| Directions for this task |
Read the records below and report each line in which "arrow" occurs.

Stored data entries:
>>

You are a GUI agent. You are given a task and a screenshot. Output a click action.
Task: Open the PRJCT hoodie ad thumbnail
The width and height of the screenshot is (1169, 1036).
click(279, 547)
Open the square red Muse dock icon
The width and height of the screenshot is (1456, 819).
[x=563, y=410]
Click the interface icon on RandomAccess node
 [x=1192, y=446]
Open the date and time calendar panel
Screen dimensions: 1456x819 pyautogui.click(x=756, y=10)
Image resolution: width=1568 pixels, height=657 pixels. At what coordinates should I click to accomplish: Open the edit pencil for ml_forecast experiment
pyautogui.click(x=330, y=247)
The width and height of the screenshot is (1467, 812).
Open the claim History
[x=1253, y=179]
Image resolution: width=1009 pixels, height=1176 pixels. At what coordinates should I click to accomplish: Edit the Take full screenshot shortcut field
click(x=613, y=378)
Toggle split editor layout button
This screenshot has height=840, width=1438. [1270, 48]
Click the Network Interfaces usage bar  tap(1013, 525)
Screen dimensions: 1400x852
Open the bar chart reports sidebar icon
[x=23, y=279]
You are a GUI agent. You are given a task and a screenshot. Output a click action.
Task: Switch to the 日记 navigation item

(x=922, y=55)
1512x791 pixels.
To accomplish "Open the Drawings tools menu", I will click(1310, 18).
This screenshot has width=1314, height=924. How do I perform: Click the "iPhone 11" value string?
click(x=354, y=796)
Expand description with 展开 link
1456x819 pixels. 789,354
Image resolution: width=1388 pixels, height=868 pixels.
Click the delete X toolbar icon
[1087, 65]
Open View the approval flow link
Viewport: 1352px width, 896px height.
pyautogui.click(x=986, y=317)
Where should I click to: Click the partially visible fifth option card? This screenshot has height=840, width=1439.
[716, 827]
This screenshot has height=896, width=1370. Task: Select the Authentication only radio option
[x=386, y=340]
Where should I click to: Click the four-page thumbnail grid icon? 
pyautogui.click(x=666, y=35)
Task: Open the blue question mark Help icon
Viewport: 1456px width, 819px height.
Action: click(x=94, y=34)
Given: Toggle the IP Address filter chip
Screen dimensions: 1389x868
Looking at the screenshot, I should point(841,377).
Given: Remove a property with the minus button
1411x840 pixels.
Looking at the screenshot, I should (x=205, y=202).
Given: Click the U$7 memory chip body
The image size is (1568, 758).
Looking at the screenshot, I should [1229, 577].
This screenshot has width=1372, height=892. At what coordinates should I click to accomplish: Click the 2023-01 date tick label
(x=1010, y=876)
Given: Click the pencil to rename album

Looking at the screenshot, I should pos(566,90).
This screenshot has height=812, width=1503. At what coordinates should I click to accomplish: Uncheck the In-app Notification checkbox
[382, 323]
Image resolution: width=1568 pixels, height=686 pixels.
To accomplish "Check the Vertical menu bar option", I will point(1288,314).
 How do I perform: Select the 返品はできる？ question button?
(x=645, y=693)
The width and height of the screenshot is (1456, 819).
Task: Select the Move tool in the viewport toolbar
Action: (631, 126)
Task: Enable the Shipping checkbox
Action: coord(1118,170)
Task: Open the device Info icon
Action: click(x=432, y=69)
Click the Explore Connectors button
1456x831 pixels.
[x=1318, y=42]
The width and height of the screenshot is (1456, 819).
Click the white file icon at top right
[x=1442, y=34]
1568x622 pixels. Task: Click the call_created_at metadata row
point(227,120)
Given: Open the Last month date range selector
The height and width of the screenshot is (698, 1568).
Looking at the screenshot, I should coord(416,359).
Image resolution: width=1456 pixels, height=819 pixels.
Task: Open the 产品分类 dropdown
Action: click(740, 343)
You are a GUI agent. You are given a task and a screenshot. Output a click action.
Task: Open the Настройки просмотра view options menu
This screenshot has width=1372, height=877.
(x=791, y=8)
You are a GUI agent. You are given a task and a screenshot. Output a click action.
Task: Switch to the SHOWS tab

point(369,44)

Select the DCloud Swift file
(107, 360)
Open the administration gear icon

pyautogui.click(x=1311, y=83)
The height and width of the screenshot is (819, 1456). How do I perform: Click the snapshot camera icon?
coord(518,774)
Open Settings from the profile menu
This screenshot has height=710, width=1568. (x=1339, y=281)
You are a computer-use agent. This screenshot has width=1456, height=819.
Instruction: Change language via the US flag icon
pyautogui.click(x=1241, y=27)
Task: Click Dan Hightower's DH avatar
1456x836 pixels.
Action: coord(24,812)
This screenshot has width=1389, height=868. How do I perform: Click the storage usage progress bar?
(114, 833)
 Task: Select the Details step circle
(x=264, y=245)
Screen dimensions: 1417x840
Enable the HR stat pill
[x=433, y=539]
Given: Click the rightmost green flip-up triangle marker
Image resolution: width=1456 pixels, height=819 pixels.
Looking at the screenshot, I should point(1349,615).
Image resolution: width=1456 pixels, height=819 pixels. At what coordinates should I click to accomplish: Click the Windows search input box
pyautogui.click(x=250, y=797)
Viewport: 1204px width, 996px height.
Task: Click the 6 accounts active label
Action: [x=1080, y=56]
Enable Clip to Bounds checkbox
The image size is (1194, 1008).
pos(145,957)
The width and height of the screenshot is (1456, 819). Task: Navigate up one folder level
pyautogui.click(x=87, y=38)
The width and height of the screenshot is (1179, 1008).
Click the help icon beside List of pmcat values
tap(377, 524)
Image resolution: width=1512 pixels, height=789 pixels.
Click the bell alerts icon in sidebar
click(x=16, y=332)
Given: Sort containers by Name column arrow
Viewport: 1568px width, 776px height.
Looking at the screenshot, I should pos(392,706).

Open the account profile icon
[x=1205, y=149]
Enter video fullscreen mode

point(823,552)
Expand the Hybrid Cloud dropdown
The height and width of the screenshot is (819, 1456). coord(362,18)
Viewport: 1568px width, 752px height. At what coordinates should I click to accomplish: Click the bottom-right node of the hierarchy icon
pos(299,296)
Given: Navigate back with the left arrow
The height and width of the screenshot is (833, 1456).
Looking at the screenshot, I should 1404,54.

<<

| Solved exercise |
Given: Sort containers by Name column arrow
Given: Navigate back with the left arrow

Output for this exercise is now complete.